Extrait planisphère atlas ESM de St Cyr (1898)

Ce livre raconte le raid transsaharien effectué par la 2e mission Gradis entre Colomb Béchar et Cotonou en Novembre et Décembre 1924.

L’utilisation conjointe de bases de données TEXTES, PHOTOS, CARTES me permet de retrouver
- le petit carnet “O” (9 Novembre 1924 au 23 Janvier 1925) où d’Espèrey a noté chaque journée de ce raid transsaharien avec Gaston Gradis,
- une lettre de Kerillis adressée à d’Espèrey en Juillet 1925 suite à la parution de ce livre,
- une lettre de André Citroën accompagnant une plaquette commerciale sur les autos-chenilles envoyée en Décembre 1930,
- une partie des photos faites par Kerillis,
- les cartes ayant servi à préparer puis à choisir l’itinéraire de cette 2e mission.


Formation défensive en carré du “peloton” - Tente de Franchet d’Espèrey au centre - BD Photos 481605

Ce livre, ces lettres, ces photos et ces cartes éclairent parfaitement les notes du petit carnet qui sont parfois assez hermétiques à cause du style télégraphique utilisé.
Une fois de plus, d’Espèrey veut se rendre compte par lui-même de la véracité de ce qu’on lui raconte: un “peloton” de trois RENAULT à six roues motrices, pouvant être appuyé par demande TSF par trois avions BREGUET 16, peut traverser le Sahara sur plus de 1900 kilomètres en moins de 15 jours.


* *


En s’engageant dans ce raid, d’Espèrey se souvient certainement de la pauvreté du soutien logistique des Armées Alliées en Orient qu’il commandait lors de leur offensive de Septembre 1918 vers Uskub, pauvreté causée par les destructions bulgares d’ouvrages d’art sur l’unique voie ferrée Salonique - Belgrade, le mauvais état des routes et le nombre insuffisant de camionnettes FIAT. Entre les deux solutions automobiles qui sont alors en concurrence pour traverser plus vite qu’en chameau le Sahara entre Colomb Béchar et le Niger - CITROËN avec chenilles Kégresse, RENAULT avec deux ponts arrières à roues jumelées - il espère que l’épreuve du terrain révèlera la meilleure.

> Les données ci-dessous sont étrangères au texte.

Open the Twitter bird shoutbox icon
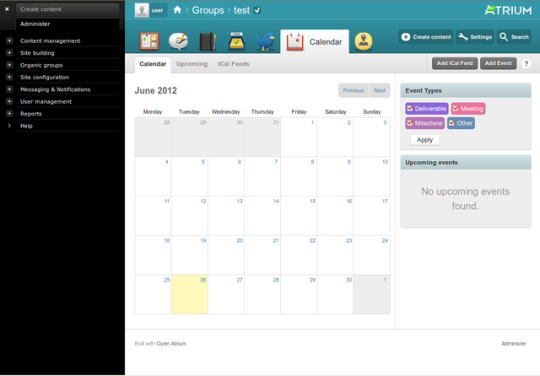The image size is (540, 376). click(266, 42)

Vincennes - Camions RENAULT DB de 3,3 tonnes - BD Photos 534302

Connaissant la marque RENAULT par ses moteurs d’avion et par ses camions déjà utilisés pendant la grande guerre et CITROËN par le grand nombre d’obus fourni en temps utile à l’artillerie, d’Espèrey se joint à l’expédition montée par Gaston Gradis avec les frères Estienne sur RENAULT 6x6. Il laisse CITROËN conseillé par le général Estienne partir devant eux avec ses autos-chenilles, initialement sur le même itinéraire, pour sa Croisière noire traversant toute l’Afrique en direction de Madagascar.

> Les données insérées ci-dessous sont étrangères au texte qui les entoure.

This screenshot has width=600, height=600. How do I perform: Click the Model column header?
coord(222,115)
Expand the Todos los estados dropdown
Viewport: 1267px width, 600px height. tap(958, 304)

RENAULT 6x6 devant deux squelettes - BD Photos 481627

Inspecteur général des troupes d’Afrique du Nord, d’Espèrey est curieux de voir si de tels véhicules 6x6 sont capables de transporter dans le désert du personnel d’un point à un autre en s’appuyant simplement sur un support logistique préparé à l’avance (bidons d’essence et d’eau, nourriture) et sur un support mis en place à la demande (TSF, avion).


Ouallen - Adjudant en retraite Ouemmi ag el Mnir face au maréchal Franchet d’Espèrey
au bivouac devant sa tente - BD Photos 481625


“De ses vieilles campagnes d’Algérie, de Tunisie, de Chine, du Maroc et de sa grande guerre de Salonique, le maréchal Franchet d’Espèrey n’a pas rapporté que la gloire. il est revenu avec de solides principes. A peine le soleil est-il levé qu’il absorbe discrètement ses vingt centigrammes de quinine. A peine le soleil est-il couché qu’il entreprend de s’enrouler dans sept ou huit mètres de ceinture de flanelle, moyennant quoi ni l’abattement, ni la fatigue, ni les fièvres, ni la mauvaise humeur, ni le mal au ventre n’ont jamais prise sur lui.”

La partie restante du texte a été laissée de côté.